Sumber: South China Morning Post | Editor: Tendi Mahadi
KONTAN.CO.ID - HONG KONG. Amerika Serikat telah meningkatkan operasi militernya di perairan dekat China tahun ini karena risiko konfrontasi antara kedua negara terus meningkat.
Dilansir dari South China Morning Post, sejauh tahun ini pesawat dari angkatan bersenjata AS telah melakukan 39 penerbangan di atas Laut China Selatan, Laut China Timur, Laut Kuning, dan Selat Taiwan.
Baca Juga: China bantah 24 tuduhan Amerika Serikat soal penyebaran virus corona
Jumlah ini meningkat lebih dari tiga kali lipat dari jumlah yang dilakukan Amerika pada periode yang sama di tahun 2019.
Sementara itu, Angkatan Laut AS melakukan empat operasi navigasi bebas di Laut China Selatan dalam empat bulan pertama tahun ini, dibandingkan dengan hanya delapan aksi sepanjang tahun 2019.
Dengan operasi yang terbaru adalah pada 29 April, dengan kapal penjelajah berpeluru kendali rudal USS Bunker Hill berlayar melalui rantai Kepulauan Spratly. Pada hari Jumat, kapal tempur litoral USS Montgomery dan kapal kargo USNS Cesar Chavez juga dilaporkan beroperasi di Laut China Selatan.
“Pasukan kami terbang, berlayar, dan beroperasi di perairan internasional Laut China Selatan atas kebijakan kami dan sesuai dengan norma-norma kelautan dan hukum internasional, menunjukkan berbagai kemampuan angkatan laut yang kami miliki di Indo-Pasifik,” kata Fred Kacher Komandan Kelompok Serangan Ekspedisi 7.

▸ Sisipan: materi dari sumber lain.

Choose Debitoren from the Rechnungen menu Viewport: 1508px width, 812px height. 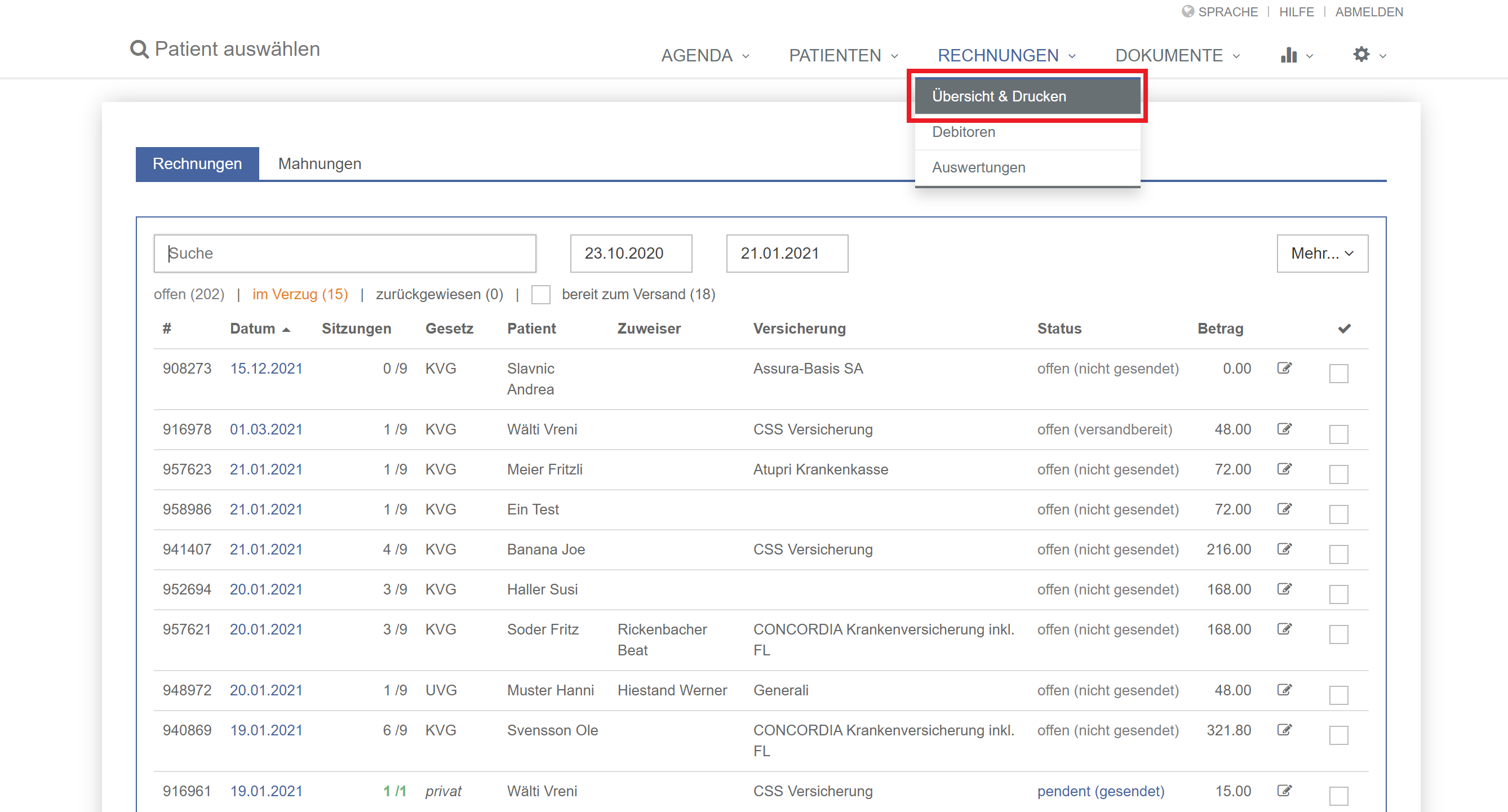(x=964, y=132)
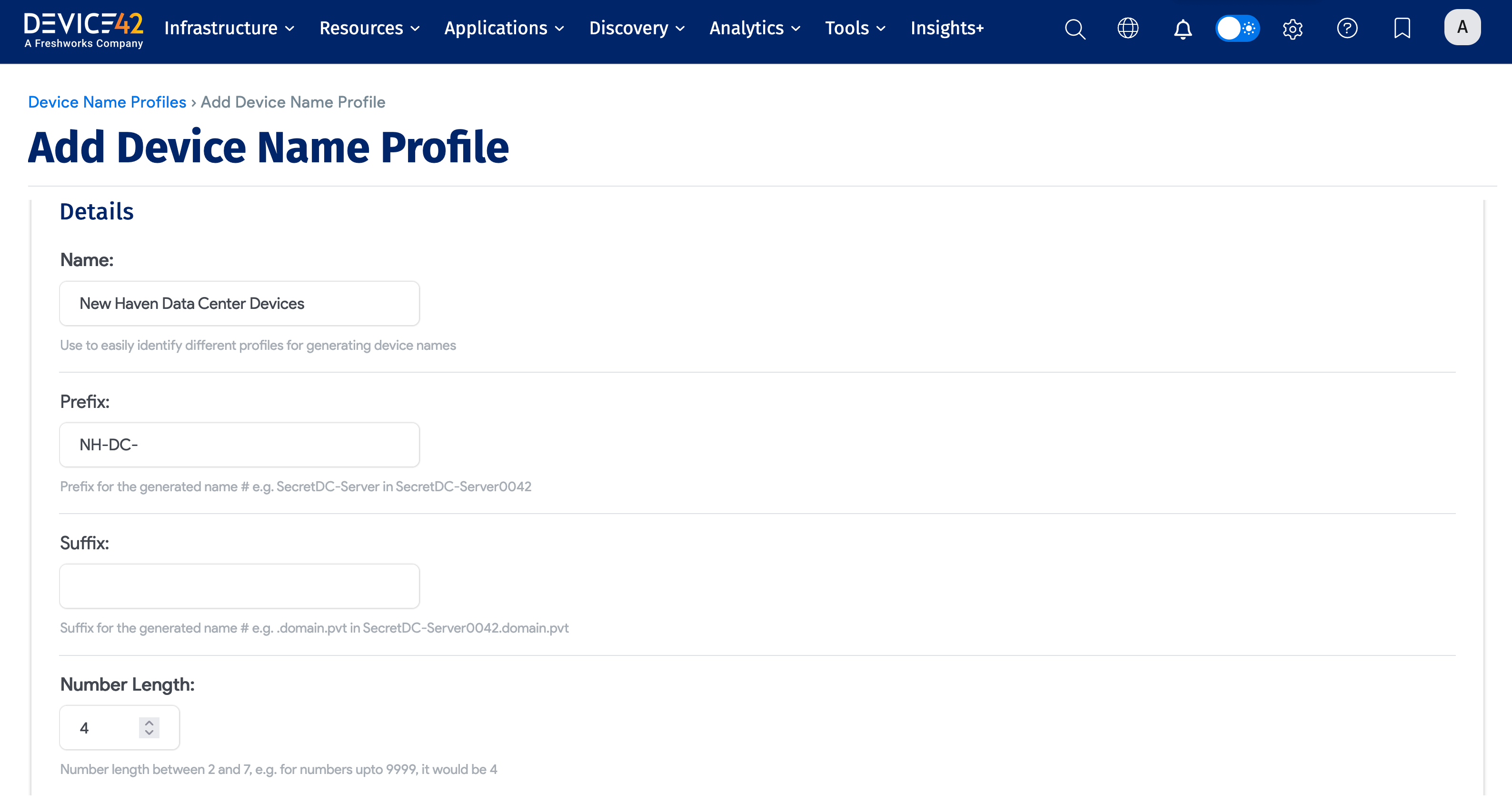
Task: Open the help menu
Action: pyautogui.click(x=1348, y=29)
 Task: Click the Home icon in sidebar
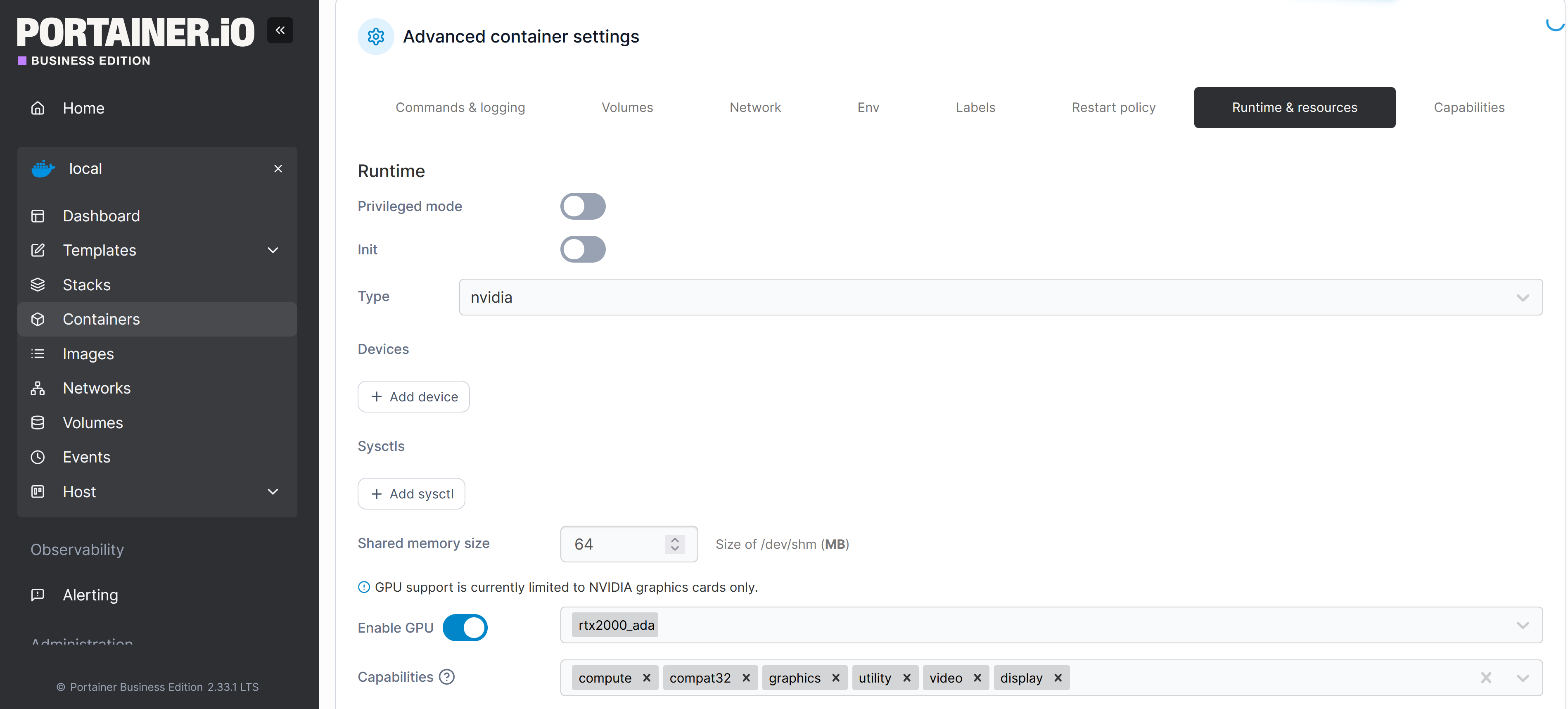pyautogui.click(x=38, y=108)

Baca Juga: Kasus corona di Wuhan muncul lagi, pertama sejak awal bulan lalu
Sementara AS tidak memiliki klaim maritim baik di Laut China Timur atau Laut China Selatan, AS mempertahankan kehadiran militer yang kuat di wilayah tersebut untuk menunjukkan dukungannya kepada sekutu-sekutunya dan untuk melawan pembangunan fasilitas militer Cina dan sikap yang semakin agresif.
Menteri Pertahanan AS Mark Esper mengatakan dia ingin meningkatkan investasi militer di wilayah tersebut. "Ini adalah cara di mana Anda mempertahankan tingkat prediksi strategis untuk memastikan kesiapan pasukan Anda, tetapi mengumpulkan tingkat ketidakpastian operasional yang lebih tinggi," katanya.
Meskipun harus bertempur dengan wabah corona, baik China maupun AS tidak memperlambat aktivitas militer mereka.
Pesawat dari Tentara Pembebasan Rakyat telah terlihat setidaknya enam kali terbang di dekat wilayah udara Taiwan pada tahun ini, sementara kapal induk Liaoning terlihat dua kali bulan pada lalu di sekitar Taiwan.
Baca Juga: Punya 2,3 juta personel militer tapi nol kasus corona, klaim China diragukan
Timothy Heath, pakar keamanan dari think tank Rand Corporation di AS, mengatakan peningkatan aktivitas militer Amerika sebagian karena kegagalan upaya diplomatik untuk menyelesaikan konflik antara Beijing dan Washington.
"China telah menegaskan kepemilikannya atas ruang perairan internasional yang sangat penting bagi perdagangan global dan keamanan AS," katanya.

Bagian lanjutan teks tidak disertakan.